**Source document**
Being 30-Single and Nigerian
“This is your year”. It’s the prayer many share with you when you spare a few moments of your time. And because you understand they mean well, you respond with a smile and say, “Amen”. If there’s a definition of marital pressure, become Nigerian.
Conversations with my dad start with, “How are you?”, and end with “So how far?”, “How far with what Daddy?”, “When are you and your sister going to do something?”. My Father’s idea of “do something” is bring a prospective husband home to meet him.
I was eager to be married in my 20s, but I’ve come to love my 30-singleness. I hope to share the rest of my life with one someday, but I’ve started caring less about the fantasy, and have developed more questions about the journey.
I’ve had my fair share of dates and companions. I’ve had the one who said I didn’t fight hard enough because I left him after the third cheating conquest. Then I had the one who said only a gay man can be faithful to a woman. And then of course the one who wanted to spend the rest of his life with me as long as I shared him with another man’s wife. And I met two-thirds of them in the church, supposedly the most sanctified place to start a union. Of course, these men were unfaithful with women, so this has nothing to do with gender.
At every instance, I ran for my dear sanity. And I’ve been called naive for believing that one can stick to one partner for eternity. I don’t judge anyone, but please don’t judge me if I believe a couple can be faithful to each other. Be they in the minority or the majority, I still believe.

**Exercises to complete**
A. From the essay on being single at 30 in Nigeria, list each of the past dates or companions that the writer describes in the paragraph beginning "I’ve had my fair share of dates and companions."
B. Carry on the essay on being single at 30 in Nigeria, picking up right after its final sentence.

**Material provided**
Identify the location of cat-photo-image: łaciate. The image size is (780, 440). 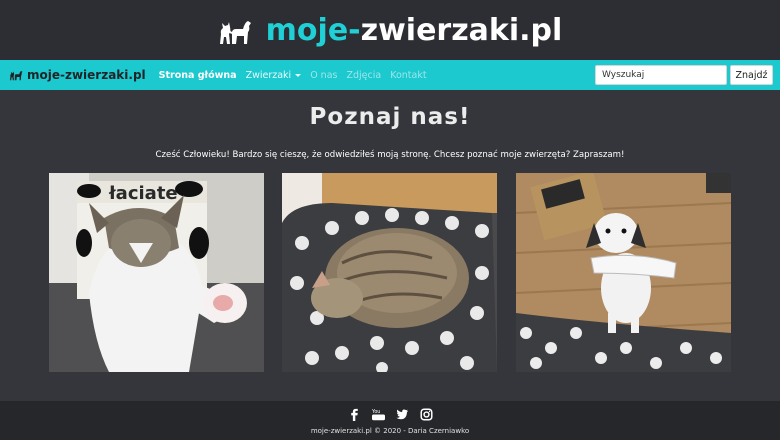
(156, 272).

**Answers to the tasks**
A.
- The one who said the writer didn't fight hard enough after she left him following the third cheating conquest
- The one who said only a gay man can be faithful to a woman
- The one who wanted to spend the rest of his life with her as long as she shared him with another man's wife

B.
But recently, I’ve searched deep within and asked myself, WHY do I really want to be married?
Why do you want to get or stay married? For love. For growth. For procreation. Because God asked us to. Because everyone says so.
I’ve often marveled at how meticulous we are when choosing a business partner because our entire life savings are at stake, but how emotional or spiritual we can get in choosing a life partner when our entire future is at stake. I’ve made those mistakes and I learned a great deal from them.
If marriage is for love, let it be because you have it to give, because you’ll never receive it enough from your spouse. If it is for growth, let it be because you’re making at least half the contribution, not expecting an extra purse.
I’ve come to the conclusion that I want to get married because two heads in agreement are better than one. You decide what you want stored up in those two heads, but both the first and second heads need to be worth the investment.
And to my brother and his beautiful wife, congratulations on choosing a good head :)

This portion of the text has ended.